* TASK DIRECTIONS:
For every record beneath this instruction, give an exact repetition, omitting images.

* EXERCISE DATA:
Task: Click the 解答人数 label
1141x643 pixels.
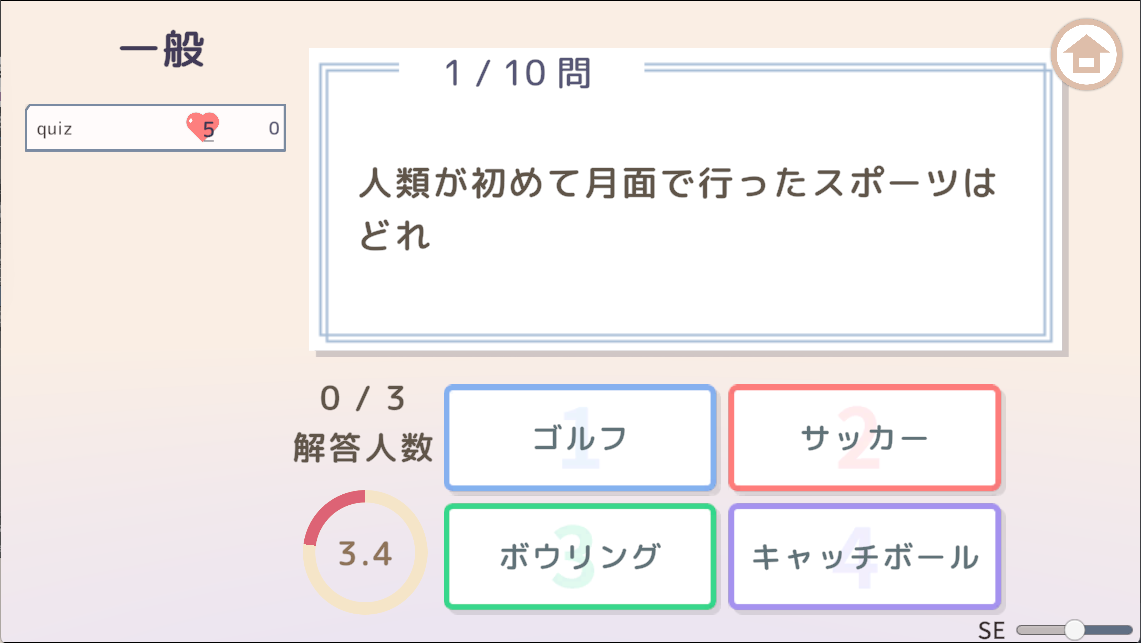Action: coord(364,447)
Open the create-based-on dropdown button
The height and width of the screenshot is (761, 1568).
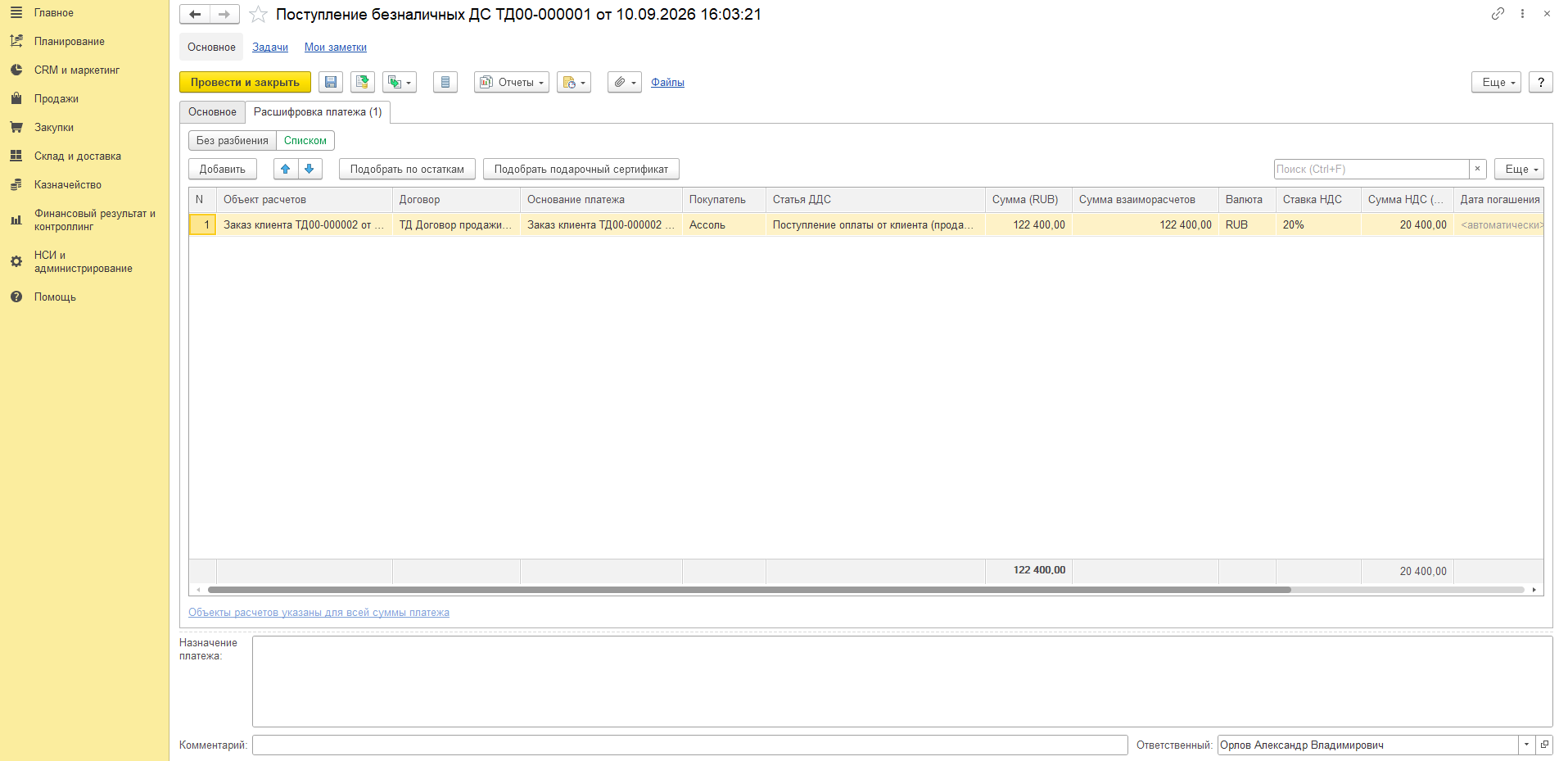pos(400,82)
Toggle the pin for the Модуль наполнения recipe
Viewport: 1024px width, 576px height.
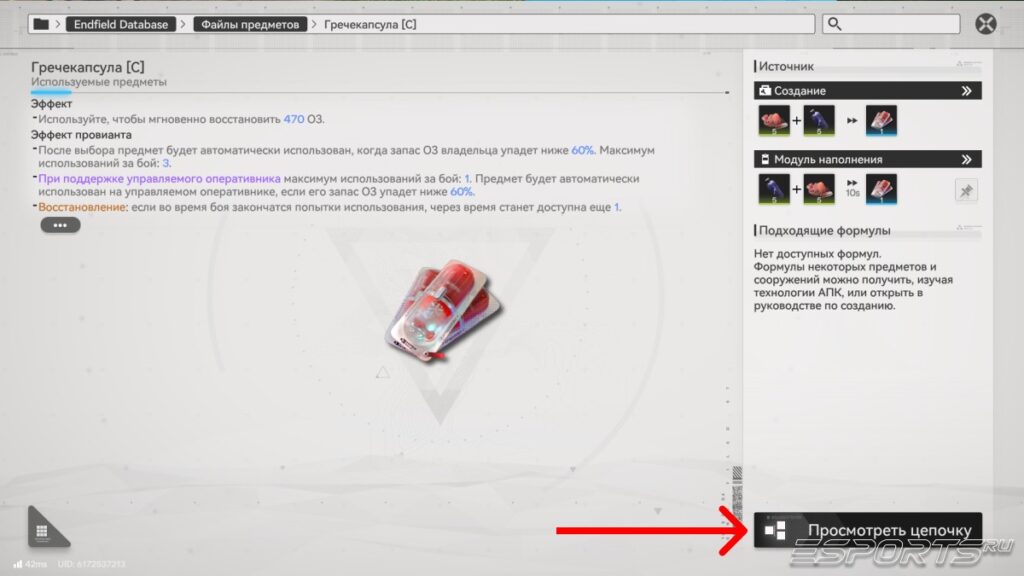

* TASK ANSWER:
Task: Click the 解答人数 label
1141x643 pixels.
Action: coord(364,447)
Open the create-based-on dropdown button
The height and width of the screenshot is (761, 1568).
pos(400,82)
Toggle the pin for the Модуль наполнения recipe
Viewport: 1024px width, 576px height.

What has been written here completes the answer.